Let’s assume we have a warehouse with a couple dozen docks for loading and unloading trucks. There is a gate on each entry/exit point to the lot, and we want trucks to check in at the gate by communicating a bill of lading representing what’s in it, or what’s supposed to be put in it. This, you can see, is an application so simple that it might not even be considered digital twinning. Each truck has an identifier that is used to query a database, and the result opens the gate or alerts a human manager.
But suppose that we want to tell the truck driver to go to a specific dock when they arrive. We can’t control the truck directly, steer it, so we have to be able to provide the driver with guidance. In a simple warehouse layout, that might involve only giving the dock number, but if the structure was a complex of warehouses or the docks were widely distributed, we might have to guide the drive along a path to the dock by giving instructions. We’d then have to contend with the possibility the driver didn’t follow them correctly, and get things back on track.
And suppose there were a lot of trucks moving in and out. Now we have to visualize the warehouse area and the truck paths to ensure we didn’t command everyone into a vast bottleneck. This would raise the question of whether we’d deal with this risk by detecting congestion or schedule to prevent it. In a network application, we could say we could either manage congestion (adaptive routing) or prevent it (SDN traffic engineering). The more we move from reactive to predictive, the more we shift from simple twinning to metaversing.

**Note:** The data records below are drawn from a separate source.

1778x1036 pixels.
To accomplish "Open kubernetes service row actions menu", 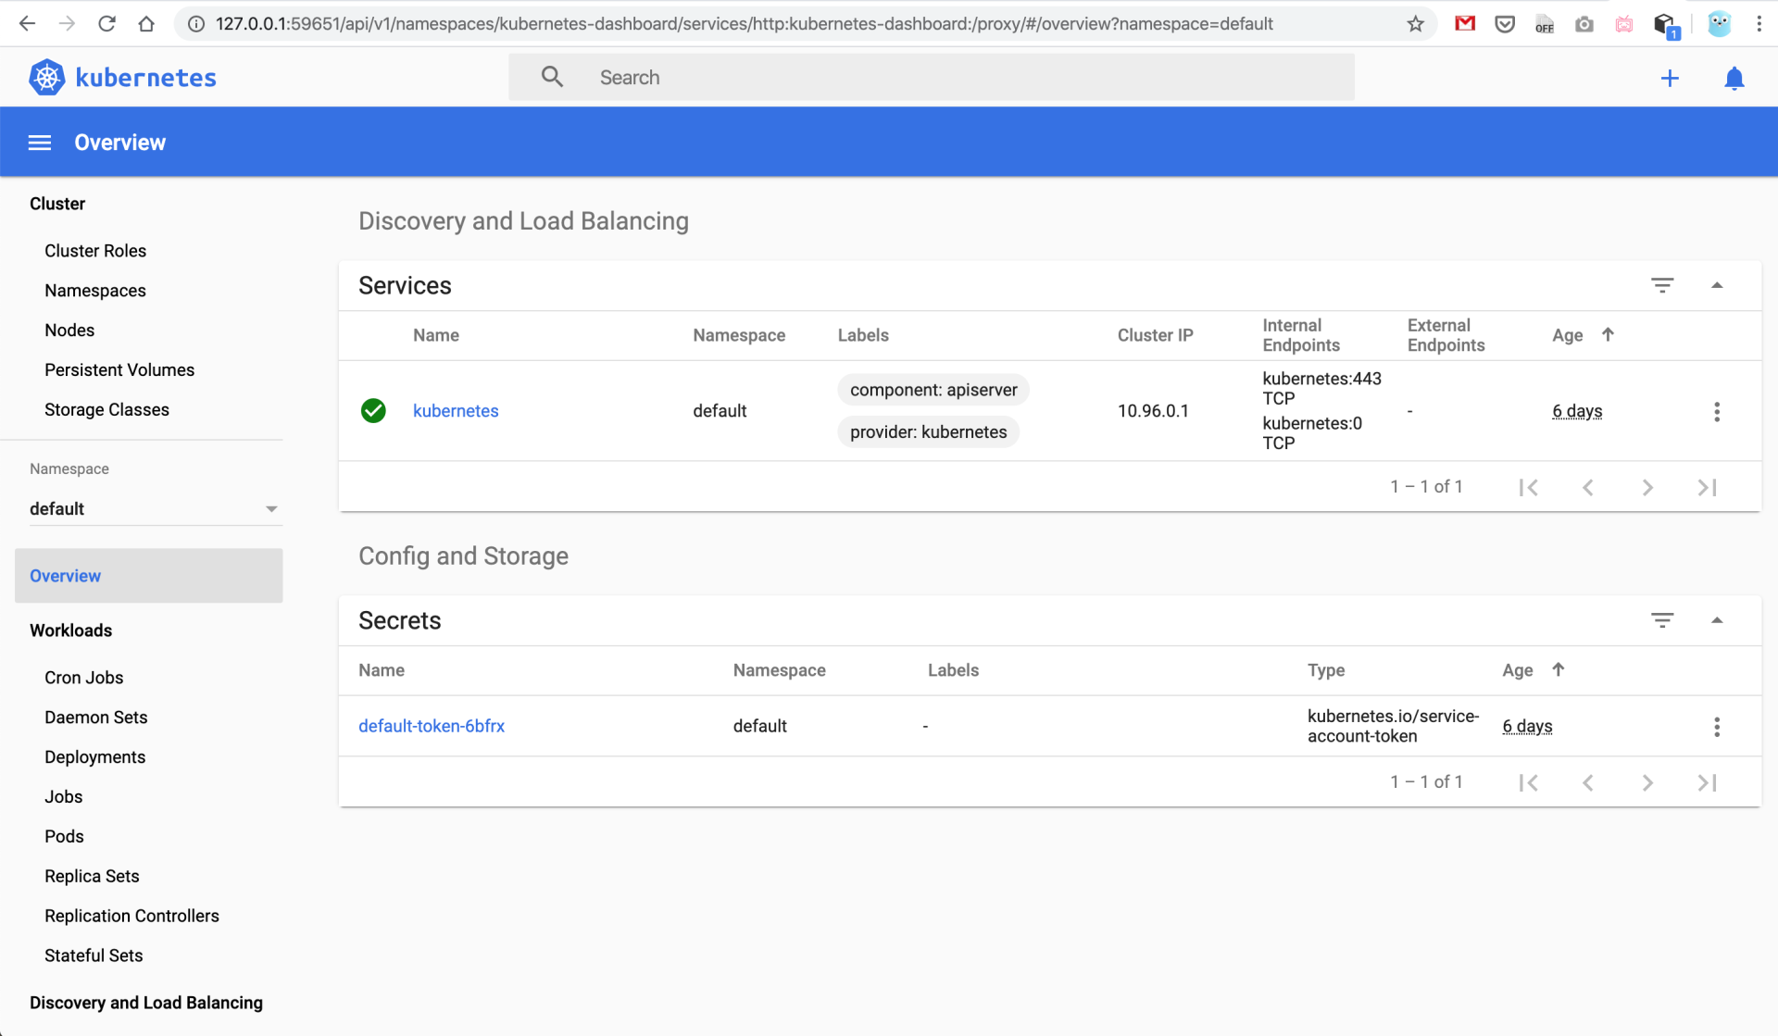I will click(1716, 412).
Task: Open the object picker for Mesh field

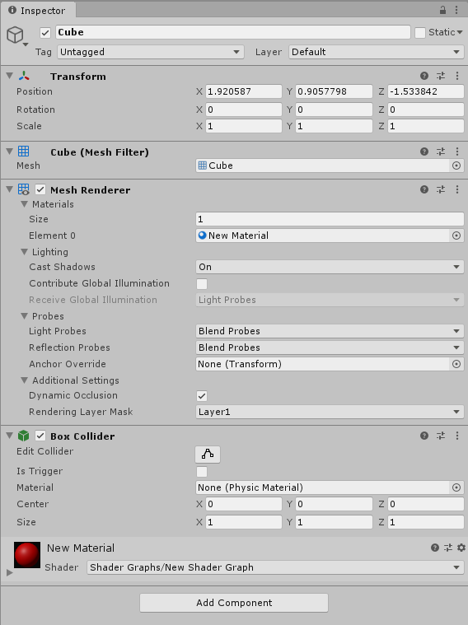Action: (x=456, y=166)
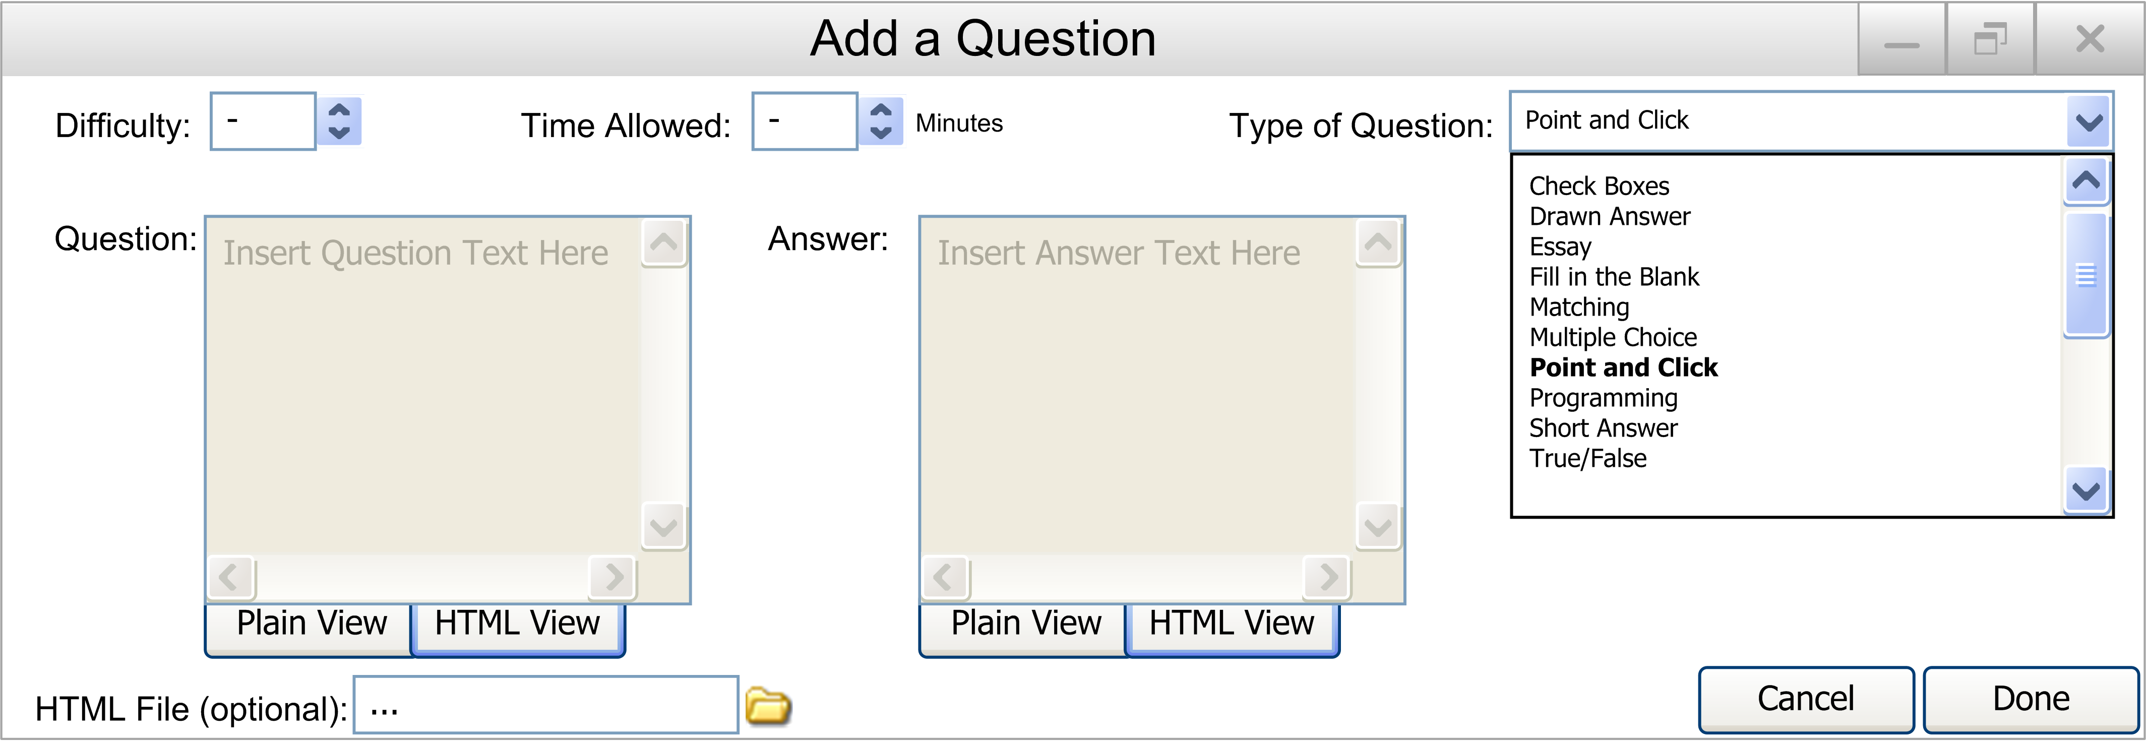Screen dimensions: 2146x741
Task: Click the Done button
Action: point(2031,699)
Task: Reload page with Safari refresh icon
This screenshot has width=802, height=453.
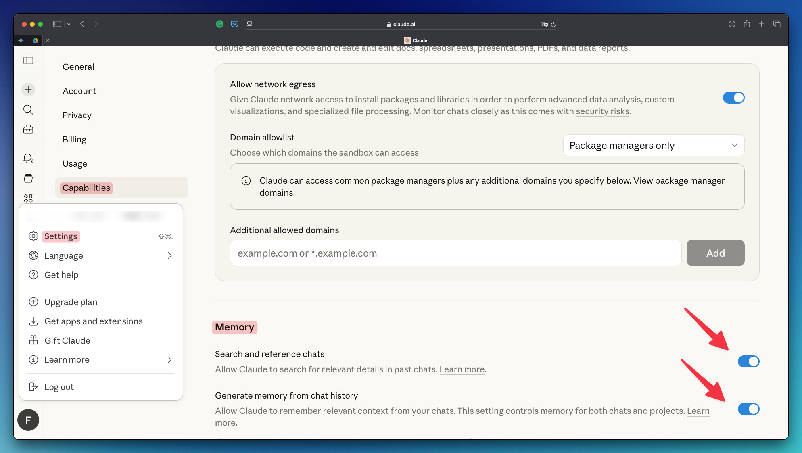Action: coord(553,24)
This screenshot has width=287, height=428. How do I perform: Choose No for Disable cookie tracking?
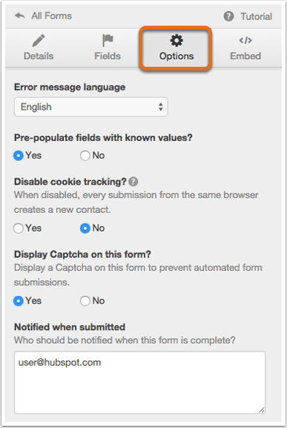(85, 228)
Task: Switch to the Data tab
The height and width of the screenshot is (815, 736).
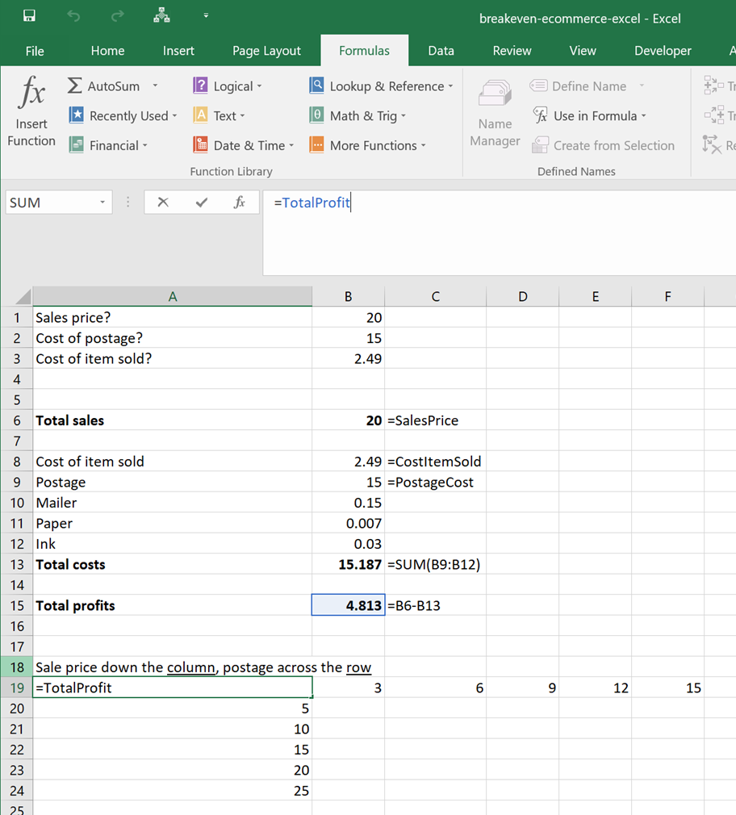Action: 441,51
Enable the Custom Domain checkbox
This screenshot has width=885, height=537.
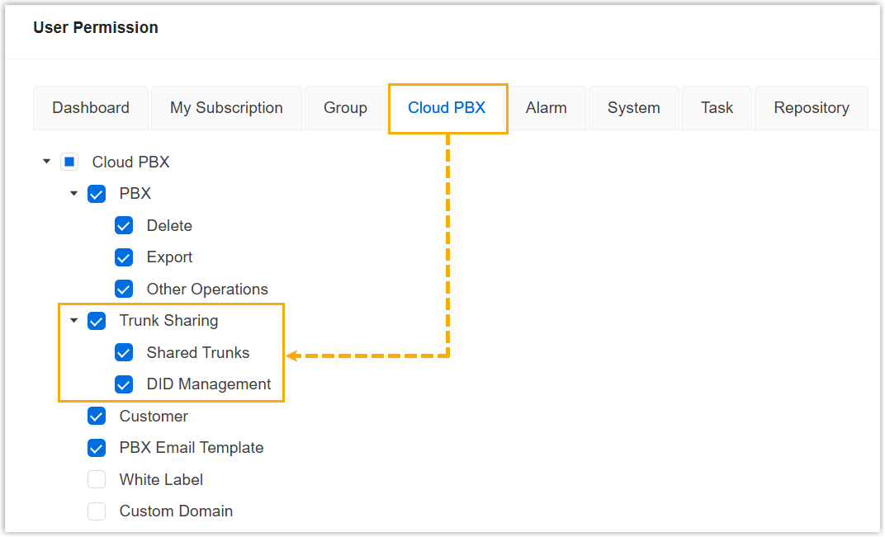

And this also shows how AI could be used in both twinning and metaverse processes. The process of shaking hands and the process of connecting for aerial refueling are in many ways similar, but while the latter requires explicit control inputs to both aircraft to match things up, nobody thinks about shaking hands as a process of specific singular movements resulting from an ongoing assessment of relative position. It’s “automatic”, and so if we want to make it work through a model (a digital twin or metaverse) we’d need something capable of taking a general goal (a handshake) and turning it into the necessary movements. Something like AI.
The nine enterprises who have actually compared digital twin and metaverse implementations all say that they’ve tended to think of digital twinning as being more database-centric and metaversing as being more software-platform-centric. Put another way, in a database-centric implementation, the queries and command processes have to translate between generality and specificity, and as the environment becomes more complex, that translation becomes more complex. Absent some improved toolkit, a set of software processes, it becomes too complex to implement and maintain in a way that ensures return on the investment in building and sustaining the model. Metaverses are software, digital twins, as they are applied to more open, autonomous, processes, are MoTs.
I’m a bit discouraged that only nine enterprises suggest they’ve really looked into the digital twin implementation model and compared it to how metaverse technology seems to be evolving, but that’s a big improvement over mid-2023. That, added to the higher level of visibility for digital twin technology, suggests that people are starting to take the notion of modeling the real world to understand and control it is gaining traction, and that’s a very good sign.